Because it needs one more "aye" from the six-member panel to pass, the bill was placed "on call" until the two absent members could vote.

Democratic Assemblymembers Warren Furutani, Michael Allen and Fiona Ma supported the bill. Republican Allan Mansoor opposed. Assemblyman Bob Wieckowski, D-Fremont and Assemblywoman Diane Harkey, R-Dana Point, were not present.

Assembly Bill 1655, written by Democratic Assemblyman Roger Dickinson of Sacramento, which would give rank-and-file state workers explicit preference over outside contractors for state work, shorten the period employers would have to discipline employees and guarantee protections against increased workloads brought on by furloughs or layoffs.

The measure has several other employee protections extended to other state employees, Dickinson said this morning, and that much of the bill is already standard practice or contained in labor contracts.

"But those can change," Dickinson said, whereas his bill would take "basic items and codify them."

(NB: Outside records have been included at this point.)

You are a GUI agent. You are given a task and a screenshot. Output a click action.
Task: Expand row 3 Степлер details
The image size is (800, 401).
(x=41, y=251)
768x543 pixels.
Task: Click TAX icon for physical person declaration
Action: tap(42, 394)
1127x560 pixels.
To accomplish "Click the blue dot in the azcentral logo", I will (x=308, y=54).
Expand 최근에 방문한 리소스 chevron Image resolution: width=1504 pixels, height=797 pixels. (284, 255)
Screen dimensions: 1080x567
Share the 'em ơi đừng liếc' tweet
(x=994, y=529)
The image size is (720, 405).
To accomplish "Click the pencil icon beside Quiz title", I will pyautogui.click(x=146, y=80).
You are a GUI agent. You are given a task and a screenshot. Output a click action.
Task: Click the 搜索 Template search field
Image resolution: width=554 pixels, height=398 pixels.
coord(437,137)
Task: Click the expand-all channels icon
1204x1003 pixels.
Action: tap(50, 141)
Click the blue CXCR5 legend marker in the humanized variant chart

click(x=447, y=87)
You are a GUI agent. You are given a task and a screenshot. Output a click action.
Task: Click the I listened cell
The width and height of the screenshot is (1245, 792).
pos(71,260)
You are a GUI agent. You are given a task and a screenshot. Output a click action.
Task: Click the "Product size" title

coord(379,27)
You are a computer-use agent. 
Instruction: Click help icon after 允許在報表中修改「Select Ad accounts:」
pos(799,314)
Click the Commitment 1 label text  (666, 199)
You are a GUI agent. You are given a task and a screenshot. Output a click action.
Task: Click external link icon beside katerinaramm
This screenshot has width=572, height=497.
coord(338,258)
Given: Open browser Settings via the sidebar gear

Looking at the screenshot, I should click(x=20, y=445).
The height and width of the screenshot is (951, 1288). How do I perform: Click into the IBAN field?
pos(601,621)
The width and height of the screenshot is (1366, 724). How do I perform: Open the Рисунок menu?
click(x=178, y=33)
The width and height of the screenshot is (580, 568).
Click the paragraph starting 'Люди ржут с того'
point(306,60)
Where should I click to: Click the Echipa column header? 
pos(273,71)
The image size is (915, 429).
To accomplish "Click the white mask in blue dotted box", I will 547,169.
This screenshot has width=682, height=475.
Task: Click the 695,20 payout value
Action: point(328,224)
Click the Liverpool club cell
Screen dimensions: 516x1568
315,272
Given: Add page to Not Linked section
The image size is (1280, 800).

Several labor groups voiced support, including representatives from SEIU Local 1000, AFSC ME and associations representing state attorneys, physicians, dentists and state university workers.

All suggested that the bill would save the state money and provide much-needed protections to employees.

Jennifer Barrera of the California Chamber of Commerce said the Dickinson bill would "disadvantage the private sector" in competing for state work and the measure has ambiguous language regarding employee workloads and quotas that could trigger litigation or drive up the state's employee costs to avoid lawsuits.

"We disagree this would be a cost-saving measure," Barrera said.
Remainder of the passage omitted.